Reading passage:
* * * * * * * * *

Cloud‑Native Architecture
Most services and engines were migrated to Kubernetes. The scheduling system was split into Server, Executor, and Watcher modules. Executors now submit jobs as Kubernetes pods, and the Watcher tracks pod status and resource usage. Data storage moved from local disks to cloud object storage accessed via JuiceFS, eliminating the tight coupling between storage and compute. Spark shuffle was redesigned using Apache Celeborn, deployed on Kubernetes to reduce network overhead.
Key Design Decisions
Cluster Co‑location : Using Kubernetes node taints, big‑data and OLAP clusters are co‑located during low‑load periods and separated during peak hours to avoid resource contention.
Storage‑Compute Separation : Instead of porting HDFS to containers, JuiceFS provides a POSIX‑compatible layer over object storage, allowing engines to use HDFS APIs while data resides in the cloud.
Scheduler : After evaluating several Kubernetes schedulers, Volcano was chosen because it integrates with Spark 3.x, supports multiple scheduling algorithms, and offers Yarn‑like queue isolation. The team added finer‑grained pod‑affinity rules and contributed them upstream.

* * * * * * * * *

Required work:
A. Which Kubernetes scheduler does the architecture passage say was chosen?
B. Please rewrite the architecture passage between "Key Design Decisions" and "in the cloud.", inclusive, replacing "peak hours" with "busy hours".

* * * * * * * * *

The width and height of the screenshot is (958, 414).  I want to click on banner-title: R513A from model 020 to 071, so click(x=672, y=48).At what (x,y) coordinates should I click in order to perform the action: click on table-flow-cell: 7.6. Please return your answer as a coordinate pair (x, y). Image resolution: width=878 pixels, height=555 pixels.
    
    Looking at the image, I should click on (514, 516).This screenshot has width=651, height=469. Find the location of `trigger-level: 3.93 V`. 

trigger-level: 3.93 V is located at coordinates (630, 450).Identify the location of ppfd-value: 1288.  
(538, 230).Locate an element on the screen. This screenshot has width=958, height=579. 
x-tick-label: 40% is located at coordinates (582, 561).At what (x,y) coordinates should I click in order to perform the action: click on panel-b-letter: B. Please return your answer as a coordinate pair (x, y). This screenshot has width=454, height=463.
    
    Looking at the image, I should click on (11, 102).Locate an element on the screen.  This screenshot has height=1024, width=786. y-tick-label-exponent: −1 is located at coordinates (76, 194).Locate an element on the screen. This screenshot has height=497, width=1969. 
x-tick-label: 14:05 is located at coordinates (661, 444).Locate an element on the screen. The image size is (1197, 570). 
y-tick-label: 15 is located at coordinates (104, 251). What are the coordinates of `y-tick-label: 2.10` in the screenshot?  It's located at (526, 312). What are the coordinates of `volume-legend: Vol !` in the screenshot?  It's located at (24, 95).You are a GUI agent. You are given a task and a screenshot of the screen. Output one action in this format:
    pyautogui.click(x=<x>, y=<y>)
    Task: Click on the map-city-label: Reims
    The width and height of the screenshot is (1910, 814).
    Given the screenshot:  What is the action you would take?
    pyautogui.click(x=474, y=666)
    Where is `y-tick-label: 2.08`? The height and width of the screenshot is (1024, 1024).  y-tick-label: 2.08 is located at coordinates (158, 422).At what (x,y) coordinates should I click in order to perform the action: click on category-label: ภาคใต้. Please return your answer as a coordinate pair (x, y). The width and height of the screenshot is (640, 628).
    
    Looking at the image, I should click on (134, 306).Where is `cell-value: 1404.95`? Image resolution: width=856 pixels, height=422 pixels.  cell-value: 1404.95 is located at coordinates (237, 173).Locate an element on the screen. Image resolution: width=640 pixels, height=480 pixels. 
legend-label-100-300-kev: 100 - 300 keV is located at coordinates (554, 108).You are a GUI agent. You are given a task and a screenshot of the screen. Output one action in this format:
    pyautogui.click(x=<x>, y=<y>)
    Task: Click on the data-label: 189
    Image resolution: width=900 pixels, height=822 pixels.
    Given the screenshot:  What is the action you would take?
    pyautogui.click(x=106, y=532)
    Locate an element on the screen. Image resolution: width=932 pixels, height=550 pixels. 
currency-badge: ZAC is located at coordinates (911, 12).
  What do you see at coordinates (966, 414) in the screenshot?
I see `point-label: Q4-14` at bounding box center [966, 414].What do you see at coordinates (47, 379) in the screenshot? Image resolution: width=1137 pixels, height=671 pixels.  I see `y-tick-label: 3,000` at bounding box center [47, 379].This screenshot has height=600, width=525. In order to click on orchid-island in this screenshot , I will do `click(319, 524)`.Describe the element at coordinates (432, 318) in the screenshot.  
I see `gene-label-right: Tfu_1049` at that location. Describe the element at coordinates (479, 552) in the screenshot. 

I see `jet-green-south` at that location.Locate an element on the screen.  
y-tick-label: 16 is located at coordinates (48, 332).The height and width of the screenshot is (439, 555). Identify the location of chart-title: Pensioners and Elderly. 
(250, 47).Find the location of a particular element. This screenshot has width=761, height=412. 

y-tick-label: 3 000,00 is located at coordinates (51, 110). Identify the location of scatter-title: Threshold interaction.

* * * * * * * * *

Answer set:
A. Volcano

B.
Key Design Decisions
Cluster Co‑location : Using Kubernetes node taints, big‑data and OLAP clusters are co‑located during low‑load periods and separated during busy hours to avoid resource contention.
Storage‑Compute Separation : Instead of porting HDFS to containers, JuiceFS provides a POSIX‑compatible layer over object storage, allowing engines to use HDFS APIs while data resides in the cloud.